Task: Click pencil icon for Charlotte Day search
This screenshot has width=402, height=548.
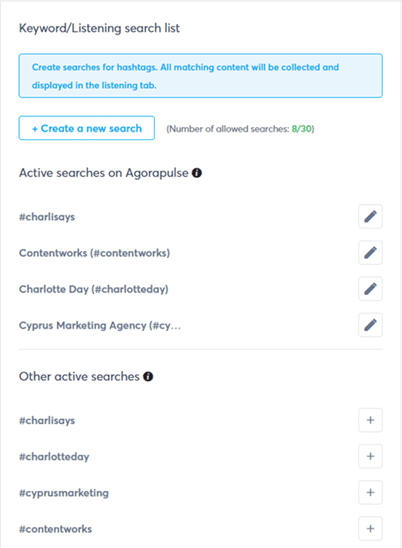Action: click(x=370, y=289)
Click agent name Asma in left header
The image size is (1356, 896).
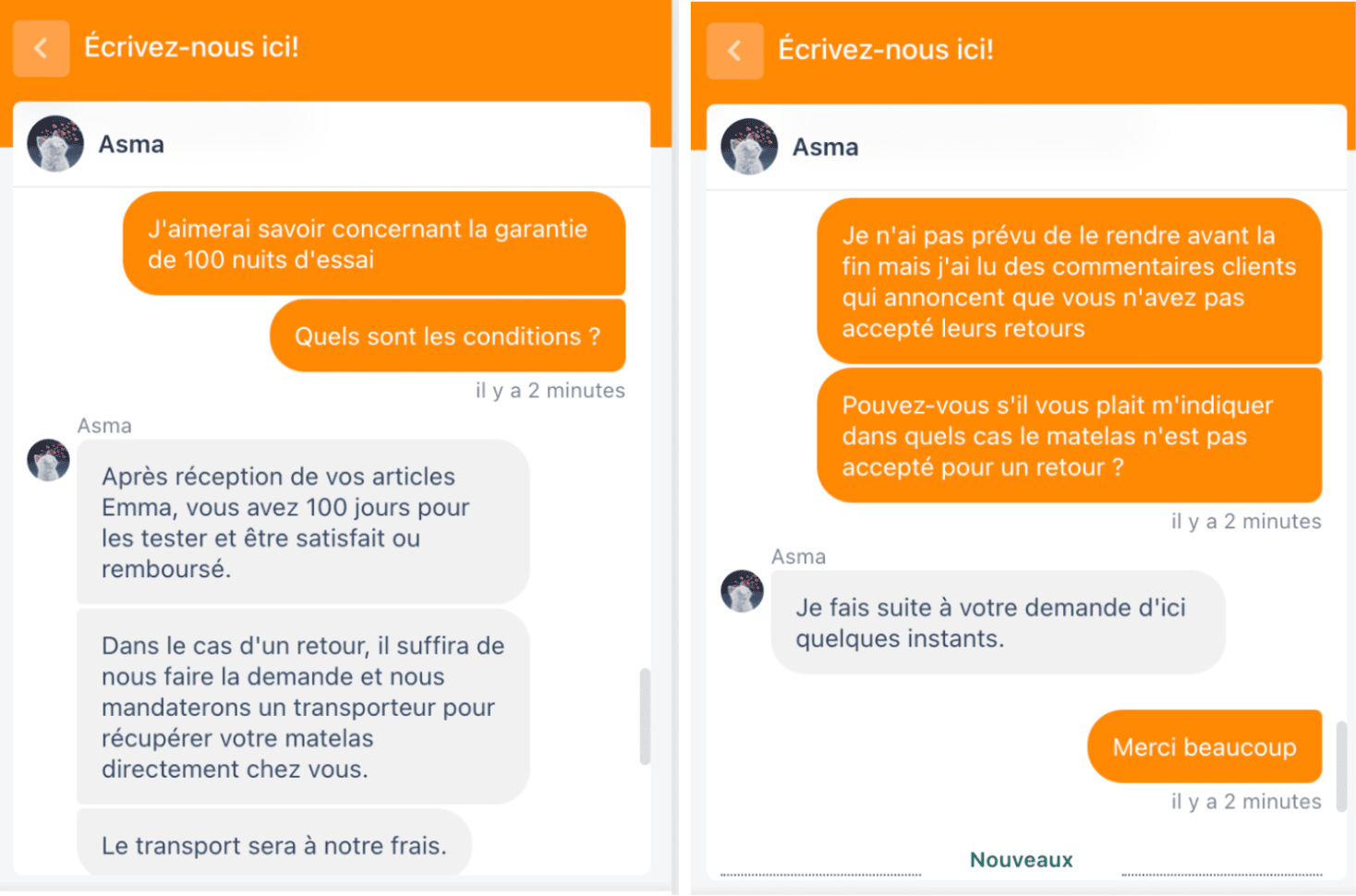(x=131, y=144)
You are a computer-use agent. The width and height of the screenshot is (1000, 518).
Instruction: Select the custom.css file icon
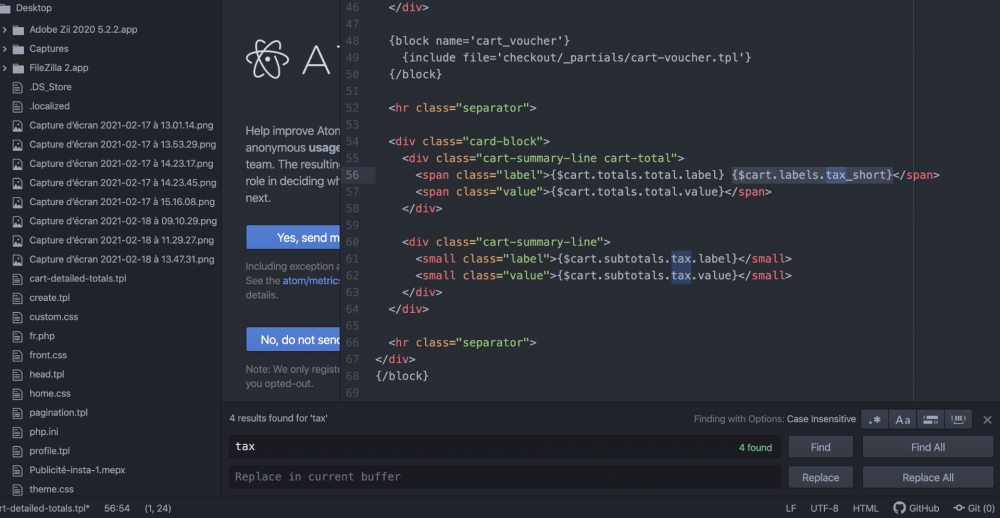point(18,317)
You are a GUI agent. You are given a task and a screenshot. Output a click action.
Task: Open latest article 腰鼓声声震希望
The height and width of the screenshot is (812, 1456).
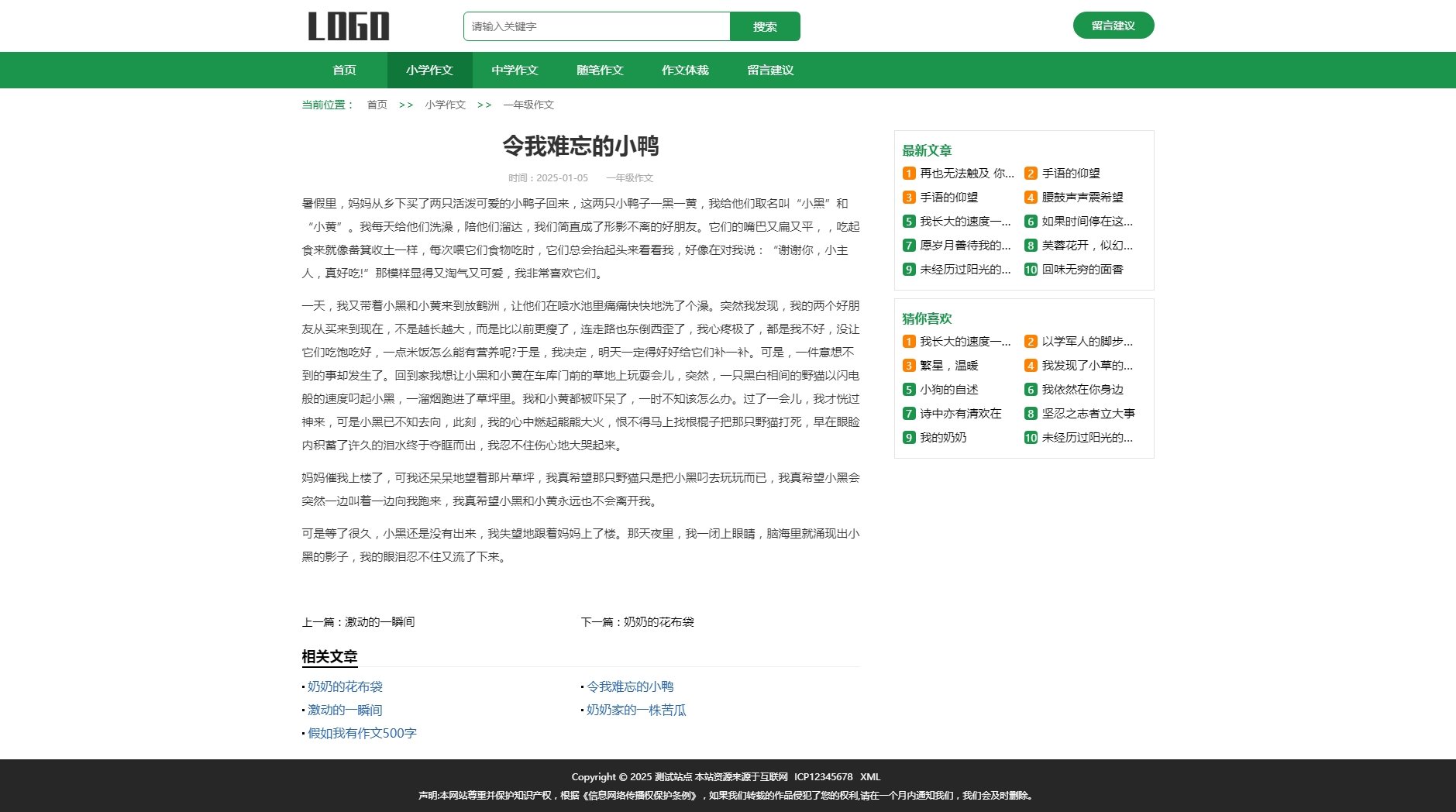pyautogui.click(x=1082, y=198)
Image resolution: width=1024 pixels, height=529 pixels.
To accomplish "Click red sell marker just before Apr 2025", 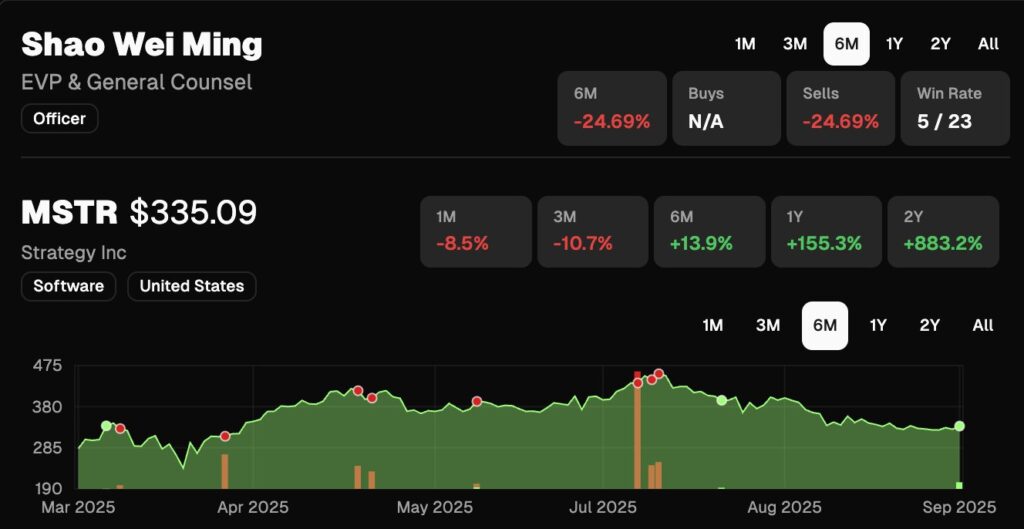I will [x=225, y=436].
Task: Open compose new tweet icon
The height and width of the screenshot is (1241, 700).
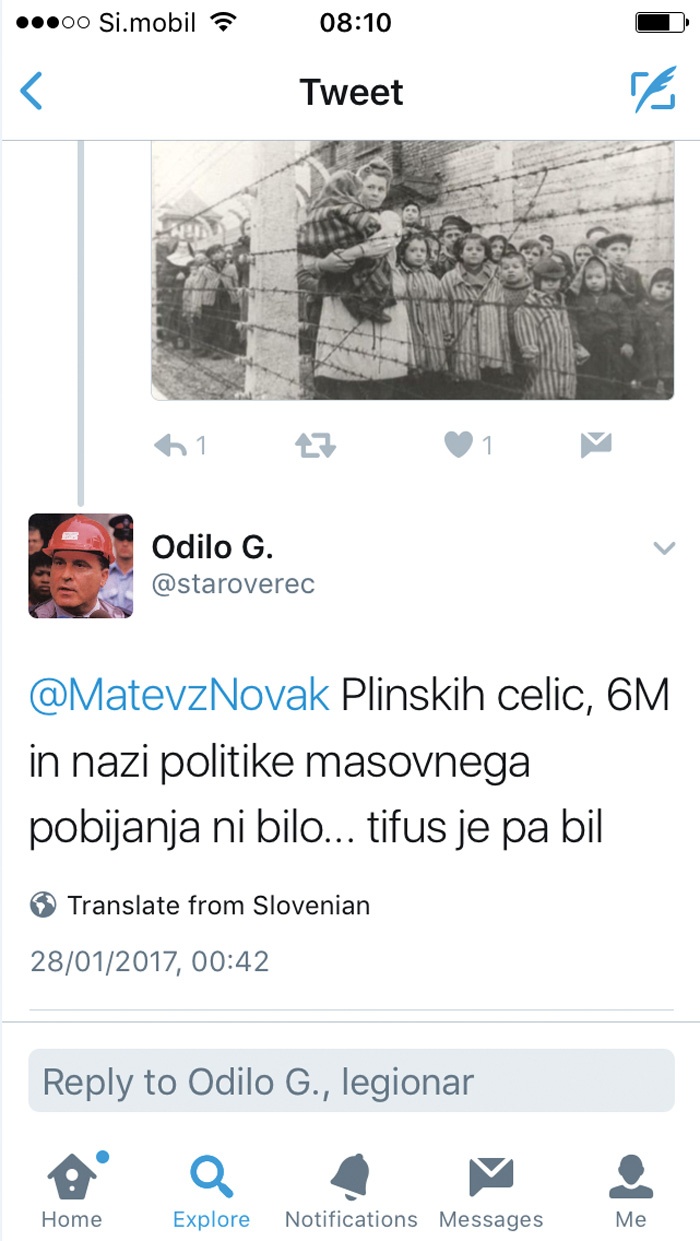Action: [652, 92]
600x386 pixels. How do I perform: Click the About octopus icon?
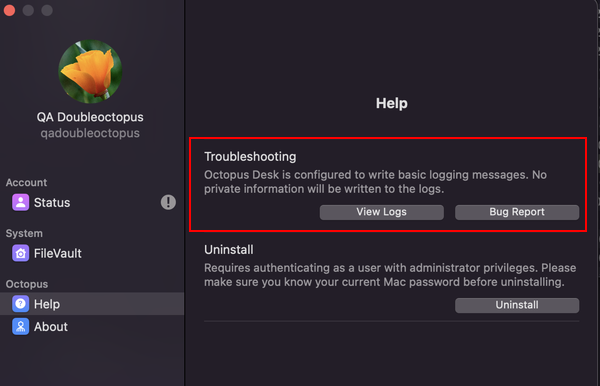tap(20, 327)
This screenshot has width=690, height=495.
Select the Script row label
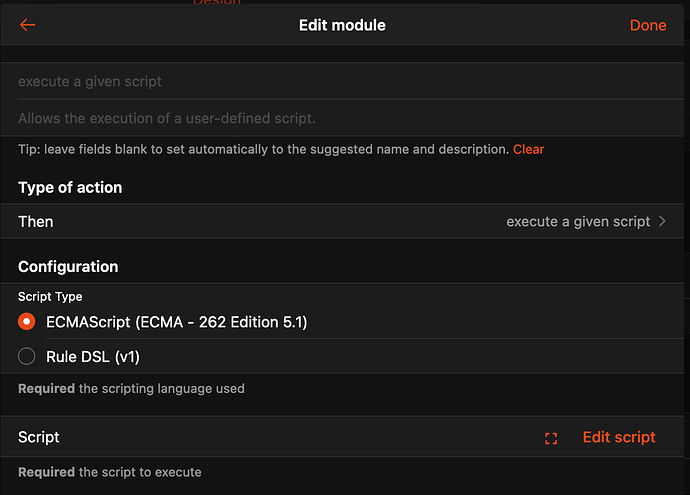[x=39, y=437]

◆ **Exercise brief**: Write down every line of the data above that includes the string "agent".

◆ **Problem solution**:
Click agent name Asma in left header
You are a computer-use agent. The width and height of the screenshot is (1000, 518).
You are a GUI agent. You are given a task and a screenshot. Output a click action.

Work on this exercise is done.